WHAT IS EXPECTED: All lines at and after the one containing "Screen dimensions: 712x1024", up to the end of the listing below, are to be printed exactly, with the pictures omitted.

SOURCE DATA:
• • • • • • •
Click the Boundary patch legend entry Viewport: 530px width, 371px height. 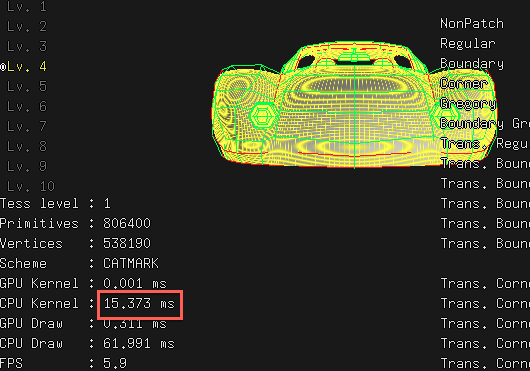coord(472,64)
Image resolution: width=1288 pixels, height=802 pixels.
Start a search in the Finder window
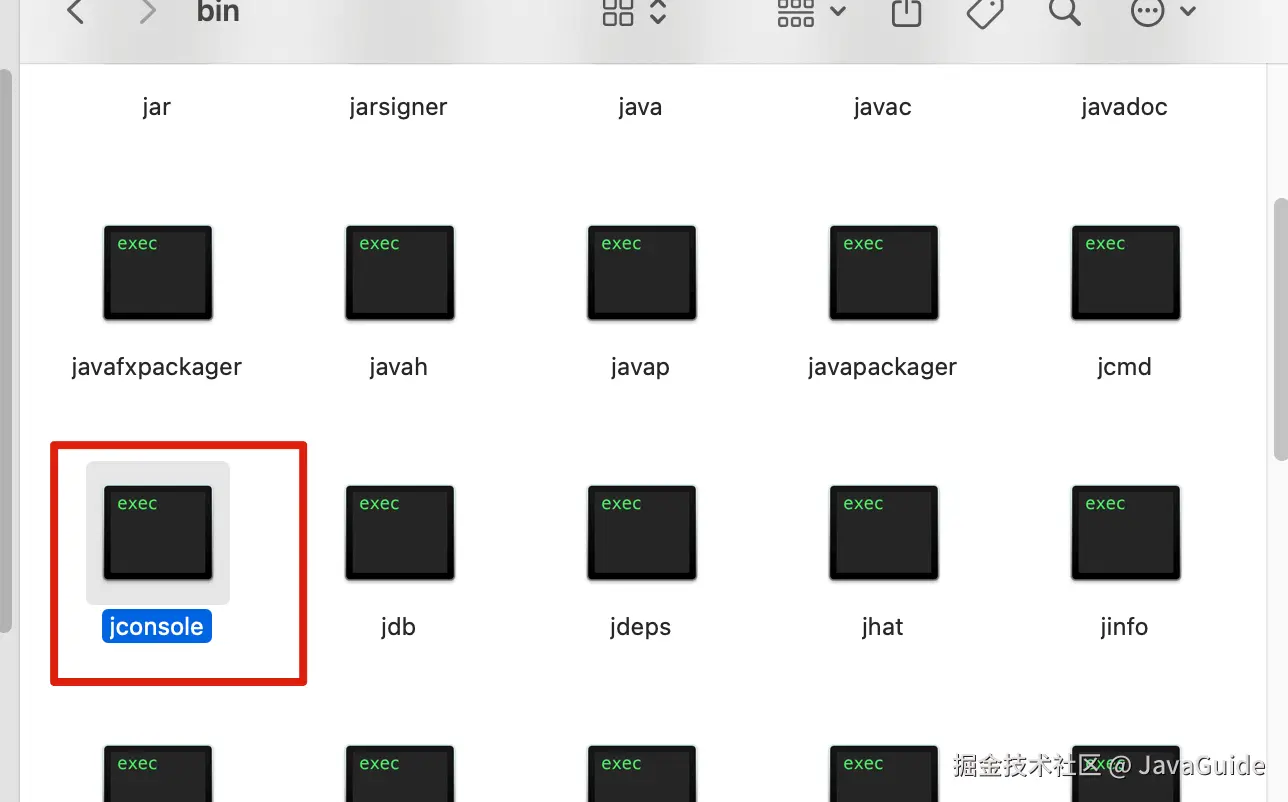(x=1064, y=14)
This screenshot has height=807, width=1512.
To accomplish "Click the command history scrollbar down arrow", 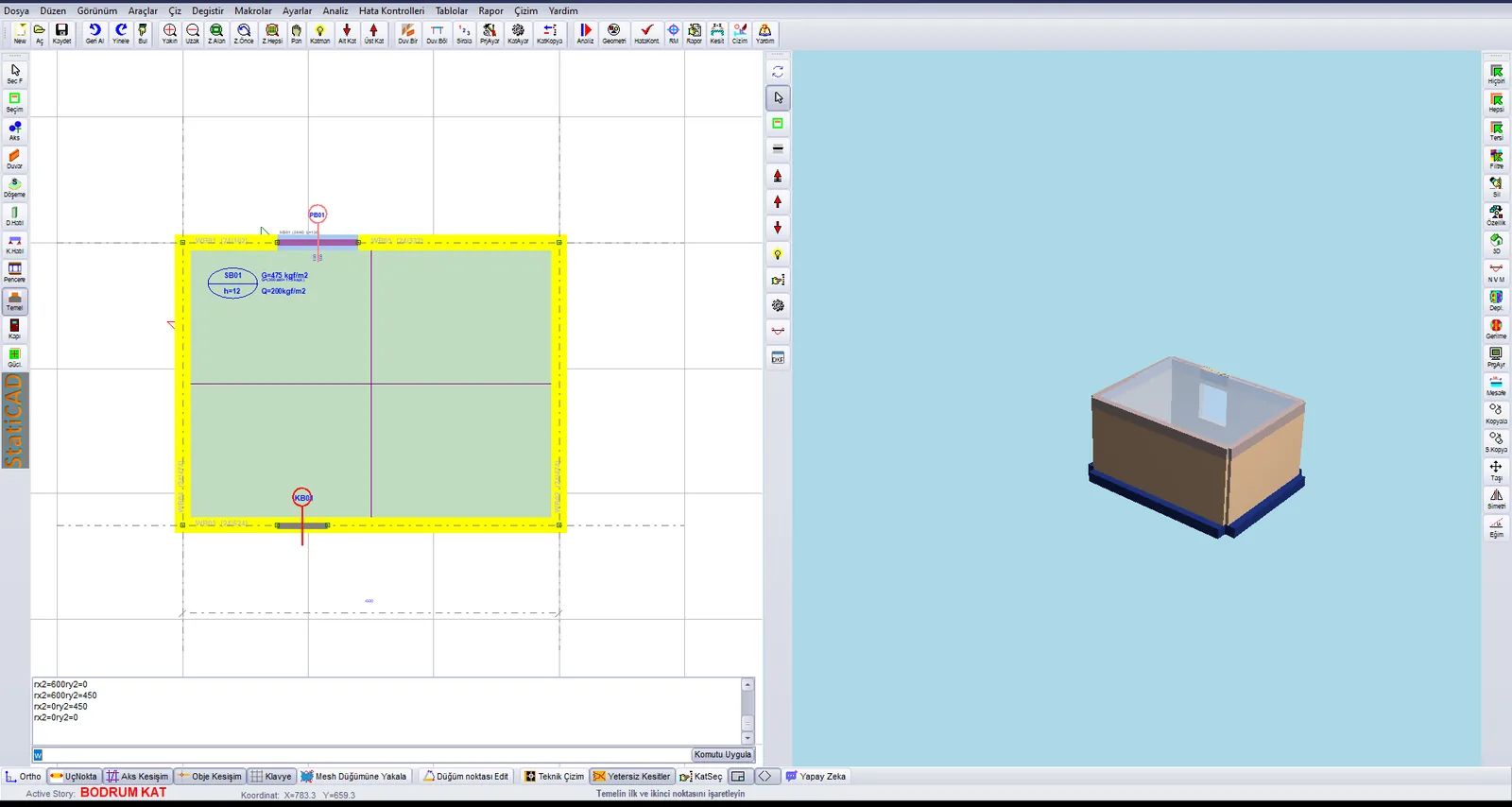I will [x=747, y=738].
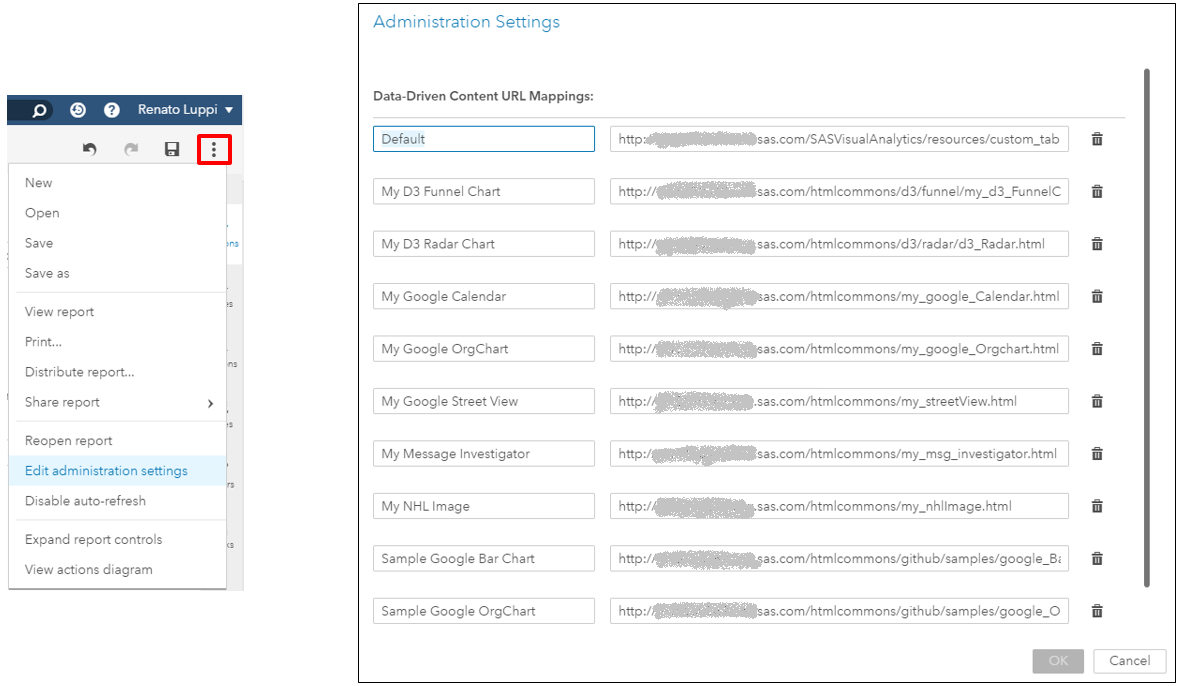This screenshot has width=1180, height=686.
Task: Delete the Sample Google Bar Chart mapping
Action: click(x=1097, y=559)
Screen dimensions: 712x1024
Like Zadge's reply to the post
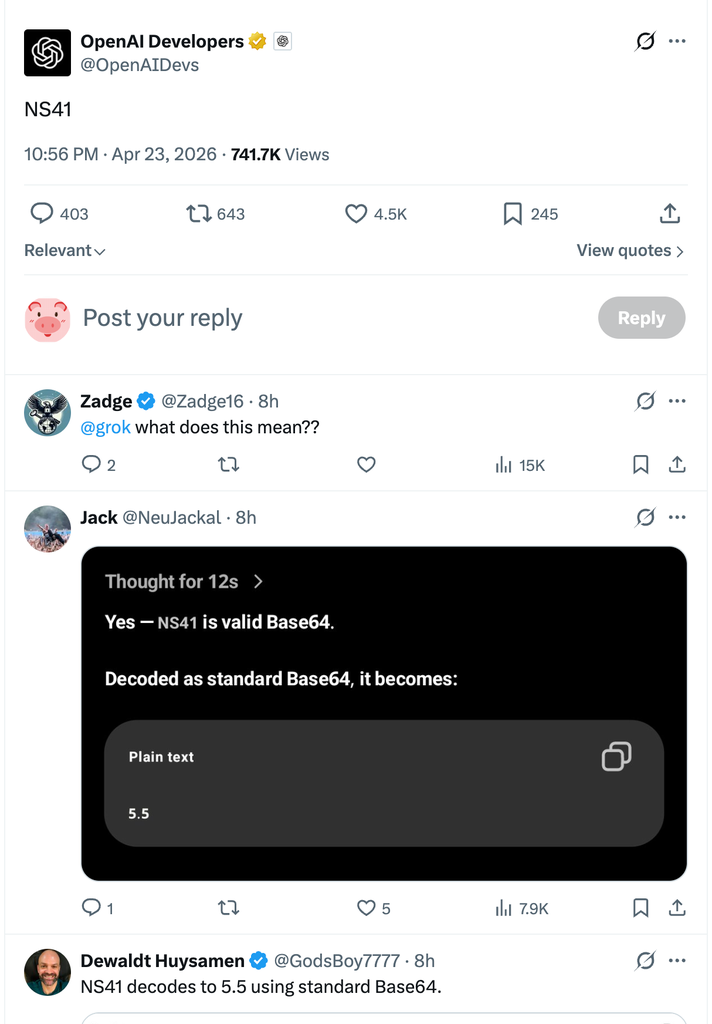click(x=366, y=464)
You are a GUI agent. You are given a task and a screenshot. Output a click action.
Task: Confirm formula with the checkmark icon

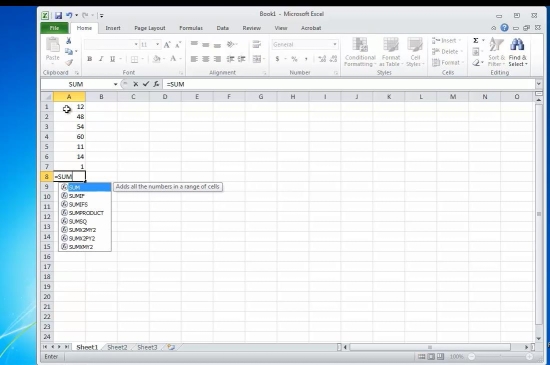click(x=146, y=84)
• • • • • • •
SOLUTION TO THIS EXERCISE:
Screen dimensions: 712x1024
Like Zadge's reply to the post
click(x=366, y=464)
You are a GUI agent. You are given a task and a screenshot. Output a click action.
Task: Confirm formula with the checkmark icon

click(x=146, y=84)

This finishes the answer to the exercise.